== DOCUMENT EXCERPT ==

>>>>>

Good evening all! Here is a recording (done on my phone) for any and all feedback. Working on lead-ins to help create a more conversational approach. Let me know what you think. Thanks!
Mary
How To Read Music
Reading music is often seen as some sort of mysterious ancient puzzle or complicated foreign language, but it doesn’t have to be that way! The easy-to-follow lessons and companion CD in “How to Read Music” will show you how to decode those little black dots, and in a short time, you’ll be surprised how fluent you’ve become!
Hi mkell755…and first of all, thanks for your feedback on my Milne poem!
With the goals you’ve set out, I think you’re on a great path. The lead-in was perfect, and I think set your pace nicely. You have (to my ear) found a great, casual, conversational tone. The raise in pitch (whatever the term is for making something sound like a question) periodically reminded me of the youthful, millennial style that’s popular now. Just make sure you’re creating that effect intentionally. One example I can point out is “complicated foreign language,” which sounded like a question before the comma. Also, make sure you’re not skipping too quickly over words that deserve a little more time. “Little” in “little black dots” got pretty well swallowed up by the words around it. But really effective read, I thought!
Thanks for the feedback Beckolin! You are welcome for the feedback on your poem, it was really well done!
Good to hear that it sounded casual and conversational. I feel like this would be the approach I would take to get a friend more interested in trying to read music, by intentionally varying my tone to keep it casual and not formal. I have been told that I have a tendency to “up-talk” which is raising the tone like a question at the end of a sentence, so I need to continue to work on that. I see how I sped up “little black dots” to be too fast; should have slowed down a bit there to match the rest of the pace, good catch. Very helpful, thanks for the comments!
Hello guys,
Here’s a some commercial practice, all feedback welcome. Thank you!
Berry Burst
Thank you for calling General Mills. While we connect you with someone who can help, let’s talk about Cheerios and fruit!… Yeah you heard that right! Fruit, real fruit! It’s Berry Burst Cheerios. Wish you had same while on hold?
Hi Monibr16! Good job on this one. Your voice sounded nice and light with good energy and appropriate for an on-hold voice. The word “while” was missed, not a big deal for practice but just something to watch for in future reads. Keep it up!
Hello Forum Friends,
I’m working on some public domain stuff…mostly for my own edification and practice. I’d love to get your input on interpretation and recording quality. I feel like my mouth has been really wet lately, which makes for more editing than I like. This would be especially challenging if I start doing longer format material! Meanwhile, here’s a poem by A. A. Milne…”Disobedience.”
Thank you!
That was a complete and utter delight! Whimsical with an effortless command of such a complicated text! Very immersive with the various character voices and all conveyed with such a light, inviting touch. More please! 😀
This is a delightful read! I really enjoyed your variety and confidence in doing such interesting voices. Some parts felt a little fast for me with the complicated tongue twistery parts. I can’t say too much about audiobook type reads because I don’t have training in that, but overall I really liked it.

<<<<<

== GOAL OF THE EXERCISE ==
Please list every username that someone addresses directly in the voice-acting forum thread.

== ENTRIES SUPPLIED ==
>>>>>

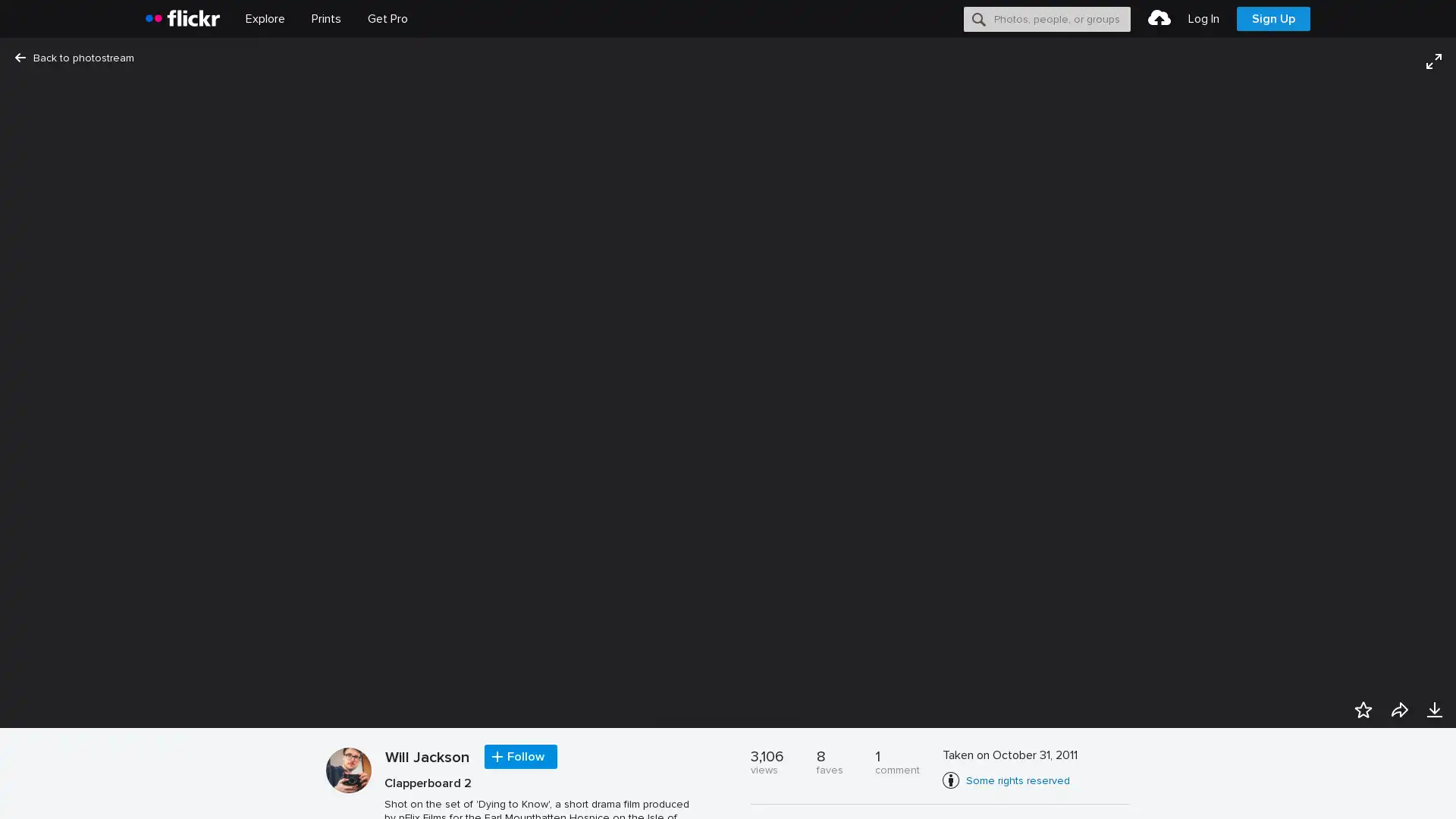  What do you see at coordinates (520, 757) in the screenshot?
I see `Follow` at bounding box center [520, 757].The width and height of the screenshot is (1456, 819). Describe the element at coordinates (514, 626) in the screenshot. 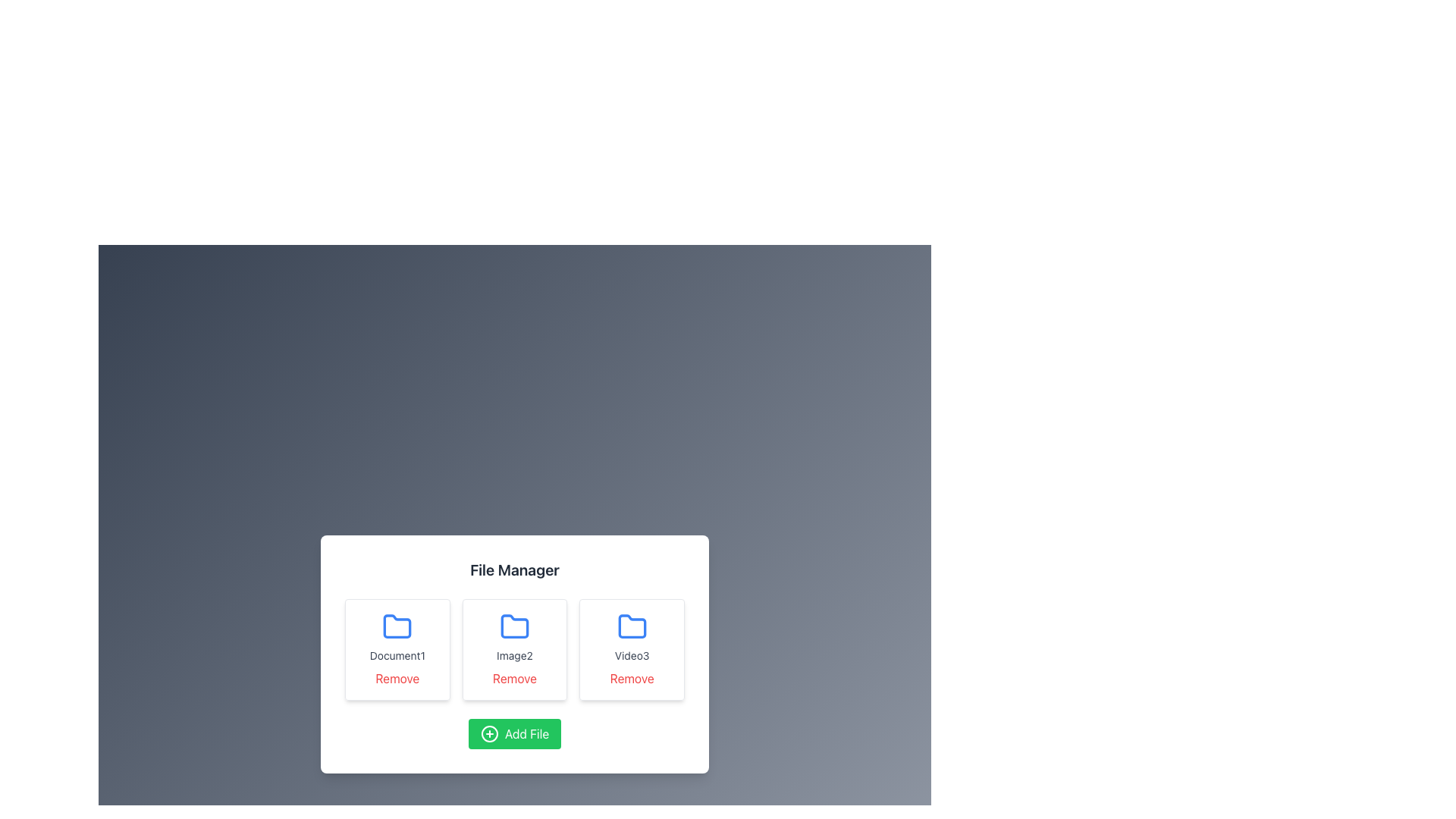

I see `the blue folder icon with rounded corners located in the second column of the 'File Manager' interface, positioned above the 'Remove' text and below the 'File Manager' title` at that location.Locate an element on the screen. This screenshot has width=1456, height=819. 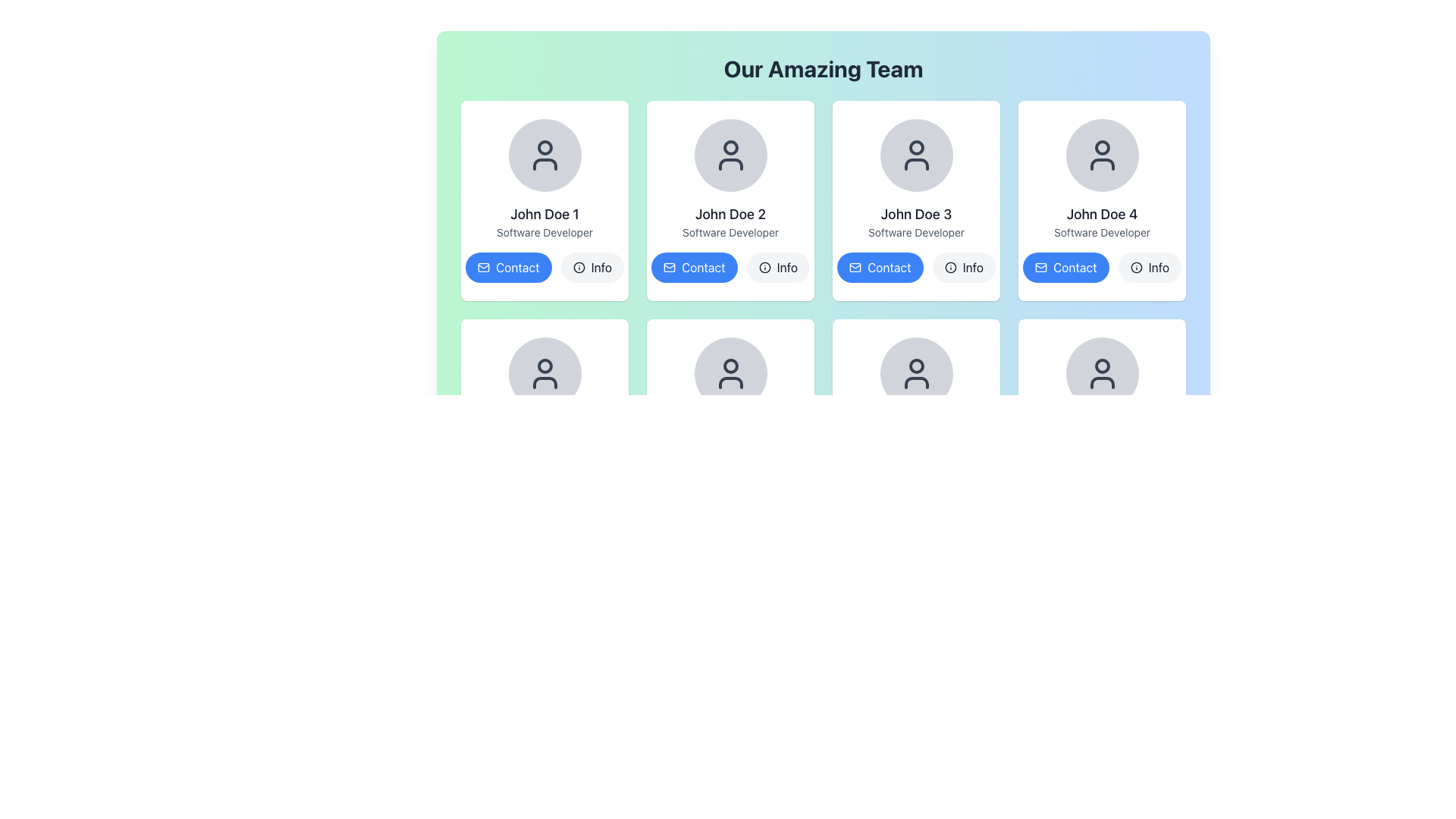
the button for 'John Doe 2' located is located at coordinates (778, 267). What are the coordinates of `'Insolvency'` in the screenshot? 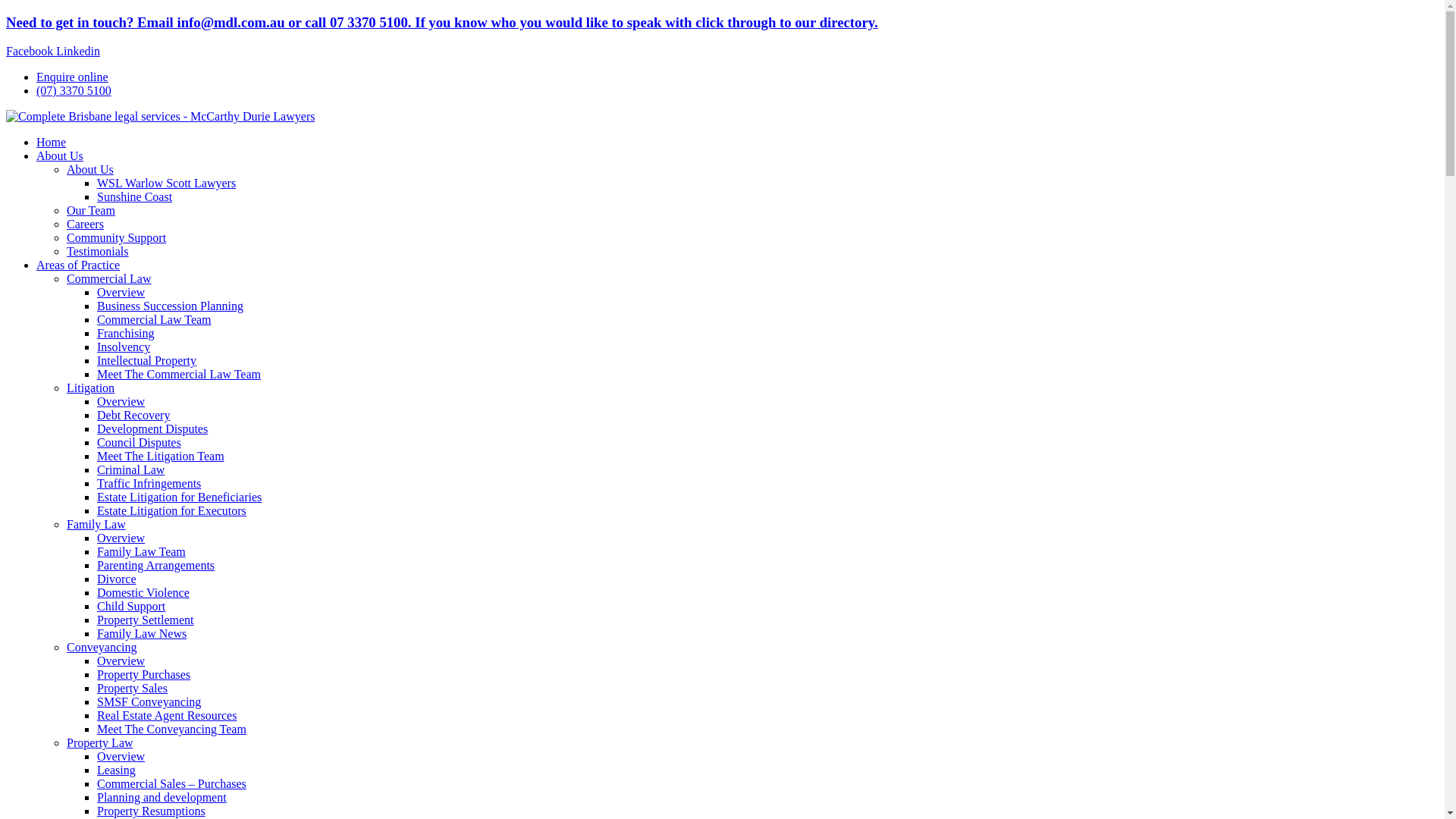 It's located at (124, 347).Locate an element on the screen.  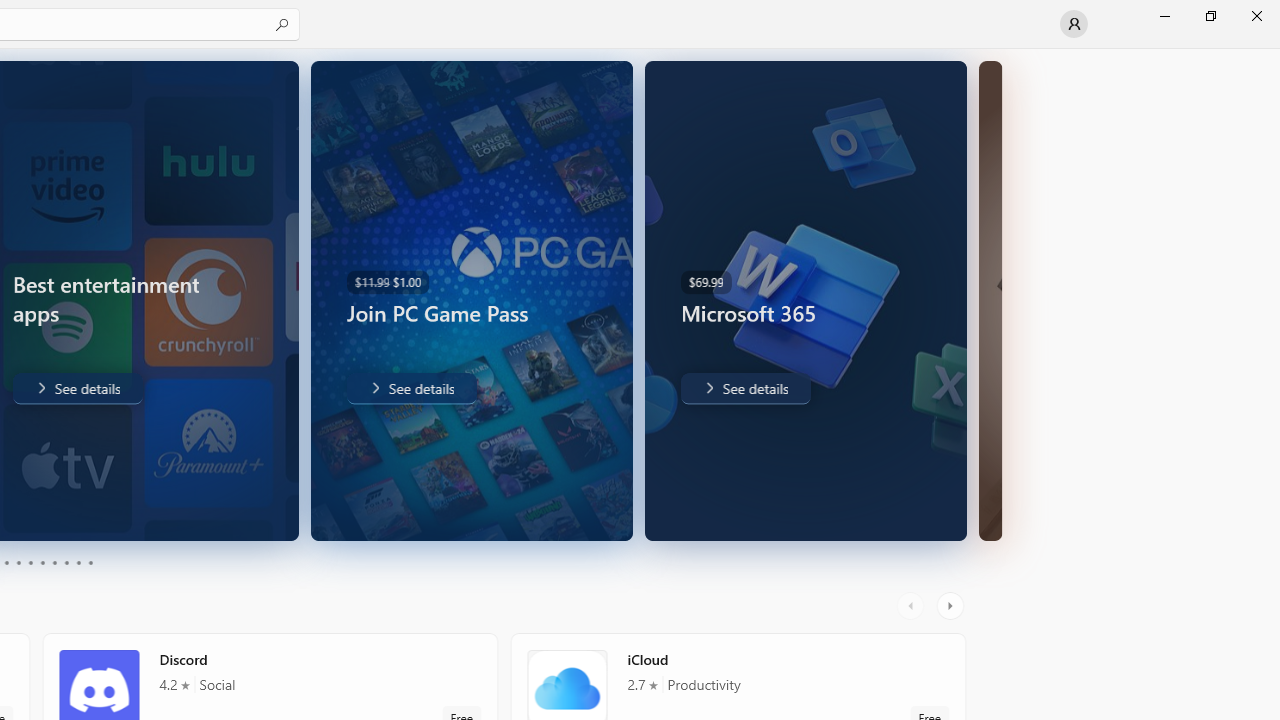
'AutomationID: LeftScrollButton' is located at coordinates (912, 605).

<<<<<

== ANSWER TO THE PROBLEM ==
mkell755, Beckolin, Monibr16